• [TASK STATEMENT]:
From the entries below, copy exactly the lines from the one that contains "734-22-77 (128, 2363)" through the one that contains "Правила пользования сайтом (275, 2542)", both included, and only those.

Stored data entries:
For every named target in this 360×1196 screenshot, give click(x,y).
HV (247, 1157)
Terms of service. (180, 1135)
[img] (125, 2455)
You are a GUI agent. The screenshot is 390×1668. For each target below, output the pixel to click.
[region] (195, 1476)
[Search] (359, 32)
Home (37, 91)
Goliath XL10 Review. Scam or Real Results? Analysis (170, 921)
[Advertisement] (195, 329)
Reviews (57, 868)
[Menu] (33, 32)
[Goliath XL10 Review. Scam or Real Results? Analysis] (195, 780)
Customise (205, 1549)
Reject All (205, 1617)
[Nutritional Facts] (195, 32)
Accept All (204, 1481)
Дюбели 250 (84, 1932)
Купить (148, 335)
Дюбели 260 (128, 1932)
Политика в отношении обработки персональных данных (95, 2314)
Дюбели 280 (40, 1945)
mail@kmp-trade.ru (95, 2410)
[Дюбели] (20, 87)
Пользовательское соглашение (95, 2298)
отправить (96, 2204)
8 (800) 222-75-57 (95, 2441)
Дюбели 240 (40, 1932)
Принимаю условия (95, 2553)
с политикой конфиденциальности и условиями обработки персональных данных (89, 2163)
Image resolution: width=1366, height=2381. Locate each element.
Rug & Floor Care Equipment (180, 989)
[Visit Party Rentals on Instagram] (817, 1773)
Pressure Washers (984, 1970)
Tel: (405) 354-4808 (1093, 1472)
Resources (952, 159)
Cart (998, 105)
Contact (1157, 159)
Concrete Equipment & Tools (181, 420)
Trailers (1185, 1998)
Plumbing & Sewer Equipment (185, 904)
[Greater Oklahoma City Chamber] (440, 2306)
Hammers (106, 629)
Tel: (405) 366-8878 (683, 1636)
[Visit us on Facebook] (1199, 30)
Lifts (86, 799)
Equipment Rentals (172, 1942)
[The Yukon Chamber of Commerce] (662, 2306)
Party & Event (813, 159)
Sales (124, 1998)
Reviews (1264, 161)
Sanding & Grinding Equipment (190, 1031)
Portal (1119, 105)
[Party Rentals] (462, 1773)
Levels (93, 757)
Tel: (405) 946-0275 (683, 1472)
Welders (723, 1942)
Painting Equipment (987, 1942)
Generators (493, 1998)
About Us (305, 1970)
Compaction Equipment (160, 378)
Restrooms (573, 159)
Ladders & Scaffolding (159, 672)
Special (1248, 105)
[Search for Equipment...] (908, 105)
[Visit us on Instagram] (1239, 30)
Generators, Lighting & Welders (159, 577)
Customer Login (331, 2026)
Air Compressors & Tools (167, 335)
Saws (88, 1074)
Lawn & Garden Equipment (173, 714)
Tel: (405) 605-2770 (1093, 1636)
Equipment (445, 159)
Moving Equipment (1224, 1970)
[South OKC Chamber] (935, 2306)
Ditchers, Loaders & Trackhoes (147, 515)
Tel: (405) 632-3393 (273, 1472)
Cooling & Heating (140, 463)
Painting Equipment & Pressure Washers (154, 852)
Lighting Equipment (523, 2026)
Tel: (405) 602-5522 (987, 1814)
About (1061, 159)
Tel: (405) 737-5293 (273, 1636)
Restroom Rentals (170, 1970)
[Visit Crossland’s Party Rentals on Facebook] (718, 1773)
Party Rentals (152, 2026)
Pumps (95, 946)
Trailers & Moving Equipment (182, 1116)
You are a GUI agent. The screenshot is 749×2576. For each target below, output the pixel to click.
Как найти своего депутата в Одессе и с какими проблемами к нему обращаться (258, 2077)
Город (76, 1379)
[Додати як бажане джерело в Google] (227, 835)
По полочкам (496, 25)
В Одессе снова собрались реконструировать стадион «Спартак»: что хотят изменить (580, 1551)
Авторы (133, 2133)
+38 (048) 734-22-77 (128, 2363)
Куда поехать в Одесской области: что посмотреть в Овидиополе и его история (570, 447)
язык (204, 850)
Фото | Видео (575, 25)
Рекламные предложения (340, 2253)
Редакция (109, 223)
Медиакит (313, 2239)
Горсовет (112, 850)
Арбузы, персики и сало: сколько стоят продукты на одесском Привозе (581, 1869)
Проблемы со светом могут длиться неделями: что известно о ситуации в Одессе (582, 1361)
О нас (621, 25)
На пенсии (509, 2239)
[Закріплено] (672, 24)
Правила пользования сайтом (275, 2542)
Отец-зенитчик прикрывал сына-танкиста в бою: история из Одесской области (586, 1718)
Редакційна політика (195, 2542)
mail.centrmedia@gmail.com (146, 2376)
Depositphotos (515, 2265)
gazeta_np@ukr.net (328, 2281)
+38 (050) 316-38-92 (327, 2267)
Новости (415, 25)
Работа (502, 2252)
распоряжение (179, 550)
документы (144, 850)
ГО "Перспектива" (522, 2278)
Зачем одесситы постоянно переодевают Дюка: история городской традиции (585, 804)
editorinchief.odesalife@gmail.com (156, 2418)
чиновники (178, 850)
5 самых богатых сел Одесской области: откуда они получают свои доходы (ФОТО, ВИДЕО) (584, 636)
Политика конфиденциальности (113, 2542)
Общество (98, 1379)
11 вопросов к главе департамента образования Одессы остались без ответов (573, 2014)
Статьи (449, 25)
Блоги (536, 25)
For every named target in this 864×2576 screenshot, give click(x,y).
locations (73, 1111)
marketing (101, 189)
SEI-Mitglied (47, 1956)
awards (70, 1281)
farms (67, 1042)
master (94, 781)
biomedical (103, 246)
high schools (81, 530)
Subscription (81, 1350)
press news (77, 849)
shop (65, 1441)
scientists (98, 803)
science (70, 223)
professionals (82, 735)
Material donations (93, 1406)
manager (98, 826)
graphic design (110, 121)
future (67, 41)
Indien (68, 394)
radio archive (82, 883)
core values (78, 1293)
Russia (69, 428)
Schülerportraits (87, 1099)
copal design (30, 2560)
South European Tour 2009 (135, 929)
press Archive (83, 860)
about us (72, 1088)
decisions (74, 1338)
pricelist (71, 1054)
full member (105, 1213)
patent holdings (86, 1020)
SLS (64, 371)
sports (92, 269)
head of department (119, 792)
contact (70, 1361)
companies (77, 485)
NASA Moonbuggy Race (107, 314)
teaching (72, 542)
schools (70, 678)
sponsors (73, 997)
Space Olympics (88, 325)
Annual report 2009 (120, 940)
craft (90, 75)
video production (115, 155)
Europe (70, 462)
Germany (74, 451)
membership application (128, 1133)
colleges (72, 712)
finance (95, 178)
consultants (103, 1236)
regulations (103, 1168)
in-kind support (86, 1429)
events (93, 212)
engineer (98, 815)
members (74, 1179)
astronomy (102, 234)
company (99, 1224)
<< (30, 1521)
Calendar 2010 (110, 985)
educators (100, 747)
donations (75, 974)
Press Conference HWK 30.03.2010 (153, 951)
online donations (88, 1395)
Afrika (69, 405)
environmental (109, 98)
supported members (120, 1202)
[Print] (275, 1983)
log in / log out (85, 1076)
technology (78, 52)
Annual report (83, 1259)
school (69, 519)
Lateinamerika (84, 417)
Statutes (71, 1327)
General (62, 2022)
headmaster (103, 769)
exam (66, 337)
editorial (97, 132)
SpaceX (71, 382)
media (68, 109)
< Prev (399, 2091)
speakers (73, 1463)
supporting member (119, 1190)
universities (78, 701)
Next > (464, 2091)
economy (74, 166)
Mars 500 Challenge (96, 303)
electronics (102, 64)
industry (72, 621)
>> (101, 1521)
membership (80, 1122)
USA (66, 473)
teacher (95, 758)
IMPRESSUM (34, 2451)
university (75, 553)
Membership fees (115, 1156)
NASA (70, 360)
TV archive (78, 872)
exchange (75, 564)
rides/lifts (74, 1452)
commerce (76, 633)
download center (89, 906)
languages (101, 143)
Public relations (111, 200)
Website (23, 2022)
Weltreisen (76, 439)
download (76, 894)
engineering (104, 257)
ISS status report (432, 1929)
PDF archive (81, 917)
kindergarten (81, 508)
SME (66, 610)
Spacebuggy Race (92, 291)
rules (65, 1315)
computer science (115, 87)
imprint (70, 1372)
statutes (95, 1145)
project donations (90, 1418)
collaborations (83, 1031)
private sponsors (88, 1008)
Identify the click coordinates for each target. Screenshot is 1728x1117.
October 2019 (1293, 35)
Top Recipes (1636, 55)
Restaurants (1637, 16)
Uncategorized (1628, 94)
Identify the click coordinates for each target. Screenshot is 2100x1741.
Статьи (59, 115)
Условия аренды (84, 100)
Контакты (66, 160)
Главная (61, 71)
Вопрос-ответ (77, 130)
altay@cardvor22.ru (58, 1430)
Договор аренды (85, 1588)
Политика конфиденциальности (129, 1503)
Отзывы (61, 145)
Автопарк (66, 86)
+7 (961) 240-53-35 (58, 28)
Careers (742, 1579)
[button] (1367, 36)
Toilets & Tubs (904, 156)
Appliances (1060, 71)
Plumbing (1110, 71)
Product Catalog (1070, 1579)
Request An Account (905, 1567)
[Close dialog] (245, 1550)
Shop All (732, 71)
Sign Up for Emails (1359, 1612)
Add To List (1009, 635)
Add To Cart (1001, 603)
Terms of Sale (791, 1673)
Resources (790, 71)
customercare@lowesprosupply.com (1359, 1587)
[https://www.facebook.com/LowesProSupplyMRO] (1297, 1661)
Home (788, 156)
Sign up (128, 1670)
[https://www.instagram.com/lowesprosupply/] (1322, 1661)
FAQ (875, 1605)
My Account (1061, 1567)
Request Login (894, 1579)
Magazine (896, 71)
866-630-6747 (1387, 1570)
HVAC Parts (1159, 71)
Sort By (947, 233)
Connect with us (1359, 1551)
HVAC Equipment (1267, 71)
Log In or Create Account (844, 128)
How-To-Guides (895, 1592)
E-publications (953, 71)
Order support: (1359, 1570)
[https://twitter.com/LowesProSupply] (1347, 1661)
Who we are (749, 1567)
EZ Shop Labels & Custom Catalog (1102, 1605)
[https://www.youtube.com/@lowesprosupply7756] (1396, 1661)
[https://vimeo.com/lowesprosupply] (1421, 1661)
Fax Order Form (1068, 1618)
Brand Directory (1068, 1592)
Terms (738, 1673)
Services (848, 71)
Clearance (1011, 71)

• [OUTPUT FOR THIS EXERCISE]:
+38 (048) 734-22-77 (128, 2363)
Куда поехать в Одесской области: что посмотреть в Овидиополе и его история (570, 447)
язык (204, 850)
Фото | Видео (575, 25)
Рекламные предложения (340, 2253)
Редакция (109, 223)
Медиакит (313, 2239)
Горсовет (112, 850)
Арбузы, персики и сало: сколько стоят продукты на одесском Привозе (581, 1869)
Проблемы со светом могут длиться неделями: что известно о ситуации в Одессе (582, 1361)
О нас (621, 25)
На пенсии (509, 2239)
[Закріплено] (672, 24)
Правила пользования сайтом (275, 2542)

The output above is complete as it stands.